## TASK DIRECTIONS:
Report each line of the data below in which "footer" appears.

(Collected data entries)

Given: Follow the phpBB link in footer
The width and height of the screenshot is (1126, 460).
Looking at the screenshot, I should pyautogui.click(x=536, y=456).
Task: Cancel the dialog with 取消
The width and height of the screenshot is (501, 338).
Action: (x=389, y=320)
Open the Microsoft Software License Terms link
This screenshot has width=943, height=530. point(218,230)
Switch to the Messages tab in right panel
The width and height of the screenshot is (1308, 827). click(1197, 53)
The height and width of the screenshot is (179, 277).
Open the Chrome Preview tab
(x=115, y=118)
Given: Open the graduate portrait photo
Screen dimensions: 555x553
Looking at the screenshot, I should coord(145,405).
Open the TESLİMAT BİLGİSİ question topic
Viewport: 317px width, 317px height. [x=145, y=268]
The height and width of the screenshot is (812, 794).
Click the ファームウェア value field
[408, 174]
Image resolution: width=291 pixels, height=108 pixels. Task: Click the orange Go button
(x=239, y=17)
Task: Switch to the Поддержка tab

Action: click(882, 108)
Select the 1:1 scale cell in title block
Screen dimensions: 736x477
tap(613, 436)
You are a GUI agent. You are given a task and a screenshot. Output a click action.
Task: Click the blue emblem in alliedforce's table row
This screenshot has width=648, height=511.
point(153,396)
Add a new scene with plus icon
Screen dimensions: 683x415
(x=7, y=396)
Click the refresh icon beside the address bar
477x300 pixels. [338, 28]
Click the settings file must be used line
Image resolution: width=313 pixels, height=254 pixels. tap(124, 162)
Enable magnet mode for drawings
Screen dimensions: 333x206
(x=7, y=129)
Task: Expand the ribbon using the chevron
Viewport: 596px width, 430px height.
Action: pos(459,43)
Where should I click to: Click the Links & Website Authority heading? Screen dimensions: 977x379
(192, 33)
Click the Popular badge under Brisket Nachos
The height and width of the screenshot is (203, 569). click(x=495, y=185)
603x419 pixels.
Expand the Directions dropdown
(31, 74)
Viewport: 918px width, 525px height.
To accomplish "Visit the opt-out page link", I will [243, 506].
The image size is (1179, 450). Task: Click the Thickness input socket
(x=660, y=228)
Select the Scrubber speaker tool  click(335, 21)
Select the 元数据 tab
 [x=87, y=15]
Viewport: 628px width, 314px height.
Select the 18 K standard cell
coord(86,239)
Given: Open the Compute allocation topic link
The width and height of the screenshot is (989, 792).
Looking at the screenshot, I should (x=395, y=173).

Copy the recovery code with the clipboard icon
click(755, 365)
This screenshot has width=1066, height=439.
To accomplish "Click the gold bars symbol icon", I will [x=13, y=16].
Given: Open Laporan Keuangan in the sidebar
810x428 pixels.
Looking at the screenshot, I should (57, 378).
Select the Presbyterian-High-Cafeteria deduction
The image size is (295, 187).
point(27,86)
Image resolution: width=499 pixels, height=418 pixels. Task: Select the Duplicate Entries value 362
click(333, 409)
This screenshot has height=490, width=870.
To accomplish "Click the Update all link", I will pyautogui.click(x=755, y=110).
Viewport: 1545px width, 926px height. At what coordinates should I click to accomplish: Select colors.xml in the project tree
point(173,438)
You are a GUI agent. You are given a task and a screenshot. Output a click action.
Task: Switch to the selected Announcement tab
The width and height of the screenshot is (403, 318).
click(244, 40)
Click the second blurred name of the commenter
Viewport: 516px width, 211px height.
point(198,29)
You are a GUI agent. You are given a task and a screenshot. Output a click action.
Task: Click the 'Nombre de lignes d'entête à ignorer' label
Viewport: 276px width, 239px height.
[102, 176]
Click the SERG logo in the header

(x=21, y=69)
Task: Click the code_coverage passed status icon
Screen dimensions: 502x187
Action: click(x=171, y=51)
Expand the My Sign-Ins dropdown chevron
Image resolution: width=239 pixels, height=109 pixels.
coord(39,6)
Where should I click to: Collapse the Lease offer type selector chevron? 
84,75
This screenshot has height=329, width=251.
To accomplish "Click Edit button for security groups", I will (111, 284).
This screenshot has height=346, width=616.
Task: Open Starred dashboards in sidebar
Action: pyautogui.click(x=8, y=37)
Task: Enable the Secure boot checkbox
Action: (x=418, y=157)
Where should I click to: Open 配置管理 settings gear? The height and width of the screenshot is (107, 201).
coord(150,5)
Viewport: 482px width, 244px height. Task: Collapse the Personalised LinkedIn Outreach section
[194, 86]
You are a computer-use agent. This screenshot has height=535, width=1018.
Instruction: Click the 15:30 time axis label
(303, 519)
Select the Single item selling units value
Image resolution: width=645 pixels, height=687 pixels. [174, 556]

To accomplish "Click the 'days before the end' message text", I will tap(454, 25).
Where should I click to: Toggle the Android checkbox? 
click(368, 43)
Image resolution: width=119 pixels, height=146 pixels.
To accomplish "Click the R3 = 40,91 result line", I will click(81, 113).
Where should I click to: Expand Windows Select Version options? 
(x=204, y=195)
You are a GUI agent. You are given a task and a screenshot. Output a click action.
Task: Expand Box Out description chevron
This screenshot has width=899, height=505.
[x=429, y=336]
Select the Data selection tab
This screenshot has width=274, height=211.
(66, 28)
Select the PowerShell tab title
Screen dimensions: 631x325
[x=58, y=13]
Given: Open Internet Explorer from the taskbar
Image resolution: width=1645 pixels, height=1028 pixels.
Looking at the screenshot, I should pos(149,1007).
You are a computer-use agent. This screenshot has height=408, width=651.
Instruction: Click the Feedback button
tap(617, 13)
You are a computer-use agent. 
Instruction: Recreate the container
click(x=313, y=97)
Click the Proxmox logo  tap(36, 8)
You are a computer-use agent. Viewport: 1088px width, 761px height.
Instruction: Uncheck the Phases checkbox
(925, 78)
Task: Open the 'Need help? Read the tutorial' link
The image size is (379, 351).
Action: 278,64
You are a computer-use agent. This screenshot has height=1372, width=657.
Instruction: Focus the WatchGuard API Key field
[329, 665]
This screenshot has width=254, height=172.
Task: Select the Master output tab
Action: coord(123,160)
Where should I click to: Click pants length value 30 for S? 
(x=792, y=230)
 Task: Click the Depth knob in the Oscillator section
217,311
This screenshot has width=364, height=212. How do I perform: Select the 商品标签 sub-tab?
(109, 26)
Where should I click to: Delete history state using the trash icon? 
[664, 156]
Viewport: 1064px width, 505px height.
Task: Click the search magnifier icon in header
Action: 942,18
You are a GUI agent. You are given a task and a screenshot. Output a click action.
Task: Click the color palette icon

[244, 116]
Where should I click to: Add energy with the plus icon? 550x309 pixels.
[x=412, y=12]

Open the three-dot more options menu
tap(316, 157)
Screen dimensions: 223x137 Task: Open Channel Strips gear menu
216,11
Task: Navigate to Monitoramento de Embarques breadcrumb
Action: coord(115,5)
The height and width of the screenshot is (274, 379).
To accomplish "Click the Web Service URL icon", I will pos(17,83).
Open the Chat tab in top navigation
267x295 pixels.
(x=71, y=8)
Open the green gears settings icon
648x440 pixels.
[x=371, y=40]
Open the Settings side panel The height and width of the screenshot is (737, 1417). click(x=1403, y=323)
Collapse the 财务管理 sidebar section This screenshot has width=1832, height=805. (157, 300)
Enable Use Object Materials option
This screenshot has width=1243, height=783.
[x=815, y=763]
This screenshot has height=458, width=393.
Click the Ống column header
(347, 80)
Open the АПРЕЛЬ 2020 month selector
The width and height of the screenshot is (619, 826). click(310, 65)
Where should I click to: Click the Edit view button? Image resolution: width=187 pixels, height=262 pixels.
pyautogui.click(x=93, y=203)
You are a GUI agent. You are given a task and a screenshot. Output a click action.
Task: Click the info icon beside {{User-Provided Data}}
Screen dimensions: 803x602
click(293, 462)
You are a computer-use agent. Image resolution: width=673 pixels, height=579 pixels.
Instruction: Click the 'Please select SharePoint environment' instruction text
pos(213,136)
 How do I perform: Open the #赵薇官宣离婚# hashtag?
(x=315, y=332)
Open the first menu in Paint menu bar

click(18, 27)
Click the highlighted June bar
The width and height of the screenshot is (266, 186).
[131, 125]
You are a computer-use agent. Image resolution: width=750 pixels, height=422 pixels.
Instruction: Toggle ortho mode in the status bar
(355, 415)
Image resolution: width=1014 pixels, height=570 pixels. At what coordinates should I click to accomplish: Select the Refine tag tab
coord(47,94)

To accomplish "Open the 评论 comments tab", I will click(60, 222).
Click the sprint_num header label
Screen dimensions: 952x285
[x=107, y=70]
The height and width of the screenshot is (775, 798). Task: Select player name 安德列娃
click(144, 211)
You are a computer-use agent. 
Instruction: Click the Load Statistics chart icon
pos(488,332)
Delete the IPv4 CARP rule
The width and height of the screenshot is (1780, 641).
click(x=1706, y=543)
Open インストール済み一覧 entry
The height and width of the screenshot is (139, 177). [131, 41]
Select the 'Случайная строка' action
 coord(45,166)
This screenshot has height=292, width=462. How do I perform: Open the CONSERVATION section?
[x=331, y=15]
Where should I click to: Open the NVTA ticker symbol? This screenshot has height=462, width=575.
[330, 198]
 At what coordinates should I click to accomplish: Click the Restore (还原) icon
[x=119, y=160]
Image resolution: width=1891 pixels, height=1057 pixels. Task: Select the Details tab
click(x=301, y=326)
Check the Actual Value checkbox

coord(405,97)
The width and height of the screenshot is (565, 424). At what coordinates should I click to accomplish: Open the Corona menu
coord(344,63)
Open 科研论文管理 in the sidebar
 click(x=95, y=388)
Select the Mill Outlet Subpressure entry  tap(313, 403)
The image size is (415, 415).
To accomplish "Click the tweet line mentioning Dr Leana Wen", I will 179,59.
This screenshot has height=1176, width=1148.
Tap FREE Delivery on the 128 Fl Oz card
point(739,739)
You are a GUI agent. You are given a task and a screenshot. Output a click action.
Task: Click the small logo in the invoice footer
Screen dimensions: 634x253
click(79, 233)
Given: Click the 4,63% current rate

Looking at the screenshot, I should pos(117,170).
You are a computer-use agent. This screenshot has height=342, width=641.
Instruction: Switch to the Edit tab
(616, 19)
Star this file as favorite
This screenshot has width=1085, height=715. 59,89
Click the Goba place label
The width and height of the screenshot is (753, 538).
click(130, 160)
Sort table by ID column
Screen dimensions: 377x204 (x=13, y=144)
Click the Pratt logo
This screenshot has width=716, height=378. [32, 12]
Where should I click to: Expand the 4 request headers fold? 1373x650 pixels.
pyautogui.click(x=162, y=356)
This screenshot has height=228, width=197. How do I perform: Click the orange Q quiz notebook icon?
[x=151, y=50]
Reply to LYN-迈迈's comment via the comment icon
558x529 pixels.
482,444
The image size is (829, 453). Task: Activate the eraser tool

## REPLY TO THE TASK:
Given: Follow the phpBB link in footer
Task: Click the small logo in the invoice footer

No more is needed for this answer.